WHAT TO PRODUCE => Pick out the lines below with "computer" and list them.

---------- DATA FOR ANALYSIS

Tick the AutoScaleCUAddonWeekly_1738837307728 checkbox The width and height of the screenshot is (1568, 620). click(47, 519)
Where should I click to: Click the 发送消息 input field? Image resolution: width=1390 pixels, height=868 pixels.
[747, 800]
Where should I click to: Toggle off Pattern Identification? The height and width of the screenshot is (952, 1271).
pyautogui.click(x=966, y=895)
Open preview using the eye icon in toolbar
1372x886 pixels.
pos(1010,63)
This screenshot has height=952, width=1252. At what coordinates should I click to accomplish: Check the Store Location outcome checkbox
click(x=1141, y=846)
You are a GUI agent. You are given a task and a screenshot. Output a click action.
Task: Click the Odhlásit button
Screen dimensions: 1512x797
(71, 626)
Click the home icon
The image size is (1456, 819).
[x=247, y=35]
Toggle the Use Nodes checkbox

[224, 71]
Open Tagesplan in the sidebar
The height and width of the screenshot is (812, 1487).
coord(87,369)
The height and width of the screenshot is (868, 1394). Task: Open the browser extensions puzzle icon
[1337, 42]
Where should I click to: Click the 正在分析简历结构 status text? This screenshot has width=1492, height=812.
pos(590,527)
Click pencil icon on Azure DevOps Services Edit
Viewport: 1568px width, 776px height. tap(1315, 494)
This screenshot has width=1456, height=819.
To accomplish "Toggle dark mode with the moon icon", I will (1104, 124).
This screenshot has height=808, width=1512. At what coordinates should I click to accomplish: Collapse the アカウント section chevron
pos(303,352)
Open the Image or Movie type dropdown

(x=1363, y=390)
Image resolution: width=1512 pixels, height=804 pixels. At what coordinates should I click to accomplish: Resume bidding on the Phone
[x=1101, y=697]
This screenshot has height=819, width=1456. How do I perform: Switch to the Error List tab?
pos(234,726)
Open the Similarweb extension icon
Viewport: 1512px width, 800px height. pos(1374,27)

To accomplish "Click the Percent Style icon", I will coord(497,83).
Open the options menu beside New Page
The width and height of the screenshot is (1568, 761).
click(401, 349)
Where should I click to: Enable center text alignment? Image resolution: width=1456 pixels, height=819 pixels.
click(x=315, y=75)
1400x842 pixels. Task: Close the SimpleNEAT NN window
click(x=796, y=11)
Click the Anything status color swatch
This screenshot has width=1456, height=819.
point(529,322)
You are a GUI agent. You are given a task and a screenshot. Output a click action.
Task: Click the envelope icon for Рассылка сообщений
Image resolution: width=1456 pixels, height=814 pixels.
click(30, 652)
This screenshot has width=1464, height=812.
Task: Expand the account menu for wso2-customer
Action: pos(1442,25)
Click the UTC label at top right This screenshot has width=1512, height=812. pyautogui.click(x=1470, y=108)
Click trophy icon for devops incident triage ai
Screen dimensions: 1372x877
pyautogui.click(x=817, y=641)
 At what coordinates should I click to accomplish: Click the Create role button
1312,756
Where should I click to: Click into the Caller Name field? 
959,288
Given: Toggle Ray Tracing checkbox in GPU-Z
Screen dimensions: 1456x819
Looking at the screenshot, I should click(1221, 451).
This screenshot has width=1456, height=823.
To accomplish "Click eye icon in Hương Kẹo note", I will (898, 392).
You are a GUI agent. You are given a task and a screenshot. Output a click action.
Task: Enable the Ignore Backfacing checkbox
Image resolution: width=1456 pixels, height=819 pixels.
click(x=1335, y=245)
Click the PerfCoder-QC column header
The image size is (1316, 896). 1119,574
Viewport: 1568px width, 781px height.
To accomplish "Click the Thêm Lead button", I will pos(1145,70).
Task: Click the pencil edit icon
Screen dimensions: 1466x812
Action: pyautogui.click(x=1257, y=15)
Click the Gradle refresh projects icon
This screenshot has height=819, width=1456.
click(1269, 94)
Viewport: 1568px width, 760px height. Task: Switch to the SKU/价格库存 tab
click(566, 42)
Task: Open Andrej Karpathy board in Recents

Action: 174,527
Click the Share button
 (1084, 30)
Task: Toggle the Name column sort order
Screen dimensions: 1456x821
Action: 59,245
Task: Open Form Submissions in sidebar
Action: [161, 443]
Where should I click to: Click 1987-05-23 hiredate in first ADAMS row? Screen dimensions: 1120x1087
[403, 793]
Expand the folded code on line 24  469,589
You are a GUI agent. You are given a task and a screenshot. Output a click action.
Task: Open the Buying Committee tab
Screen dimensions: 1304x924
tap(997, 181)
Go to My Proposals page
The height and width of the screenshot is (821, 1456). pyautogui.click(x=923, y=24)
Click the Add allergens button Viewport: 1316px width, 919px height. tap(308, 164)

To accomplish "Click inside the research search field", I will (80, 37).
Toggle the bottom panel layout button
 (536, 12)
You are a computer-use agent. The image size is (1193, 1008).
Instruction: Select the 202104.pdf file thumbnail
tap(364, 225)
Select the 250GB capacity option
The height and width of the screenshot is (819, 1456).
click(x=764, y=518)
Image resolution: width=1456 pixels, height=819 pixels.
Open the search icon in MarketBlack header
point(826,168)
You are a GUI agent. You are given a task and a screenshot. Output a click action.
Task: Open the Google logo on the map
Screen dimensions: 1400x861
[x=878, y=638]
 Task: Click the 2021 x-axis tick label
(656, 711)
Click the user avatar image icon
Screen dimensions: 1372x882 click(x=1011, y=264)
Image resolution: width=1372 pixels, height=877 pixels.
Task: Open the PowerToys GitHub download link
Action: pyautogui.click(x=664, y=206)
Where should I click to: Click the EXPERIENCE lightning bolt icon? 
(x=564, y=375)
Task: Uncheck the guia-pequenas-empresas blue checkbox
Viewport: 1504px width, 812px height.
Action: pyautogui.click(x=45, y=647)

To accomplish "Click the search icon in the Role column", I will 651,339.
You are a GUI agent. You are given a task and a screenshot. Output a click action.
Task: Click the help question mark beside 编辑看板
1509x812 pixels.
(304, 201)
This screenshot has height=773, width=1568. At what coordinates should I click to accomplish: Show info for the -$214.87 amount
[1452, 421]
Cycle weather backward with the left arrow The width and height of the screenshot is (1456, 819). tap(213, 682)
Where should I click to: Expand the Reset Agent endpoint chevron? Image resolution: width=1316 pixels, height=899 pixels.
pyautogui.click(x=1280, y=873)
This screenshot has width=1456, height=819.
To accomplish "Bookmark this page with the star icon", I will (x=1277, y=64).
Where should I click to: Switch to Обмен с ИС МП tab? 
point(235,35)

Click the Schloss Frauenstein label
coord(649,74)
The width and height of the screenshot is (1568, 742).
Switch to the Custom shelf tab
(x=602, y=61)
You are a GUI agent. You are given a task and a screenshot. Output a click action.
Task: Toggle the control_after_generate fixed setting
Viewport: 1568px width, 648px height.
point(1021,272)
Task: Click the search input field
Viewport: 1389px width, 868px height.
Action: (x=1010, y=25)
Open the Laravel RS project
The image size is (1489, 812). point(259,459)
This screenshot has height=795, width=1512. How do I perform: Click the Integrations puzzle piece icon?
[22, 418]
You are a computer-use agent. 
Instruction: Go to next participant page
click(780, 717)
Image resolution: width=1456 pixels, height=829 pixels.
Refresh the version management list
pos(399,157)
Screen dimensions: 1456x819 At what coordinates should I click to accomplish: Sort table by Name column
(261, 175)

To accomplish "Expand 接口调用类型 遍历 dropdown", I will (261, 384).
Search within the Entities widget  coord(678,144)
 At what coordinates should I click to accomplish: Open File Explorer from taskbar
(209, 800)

--------------------

RESPONSE TO THE TASK =>
You are a computer-use agent. The image size is (1193, 1008).
You are a computer-use agent. 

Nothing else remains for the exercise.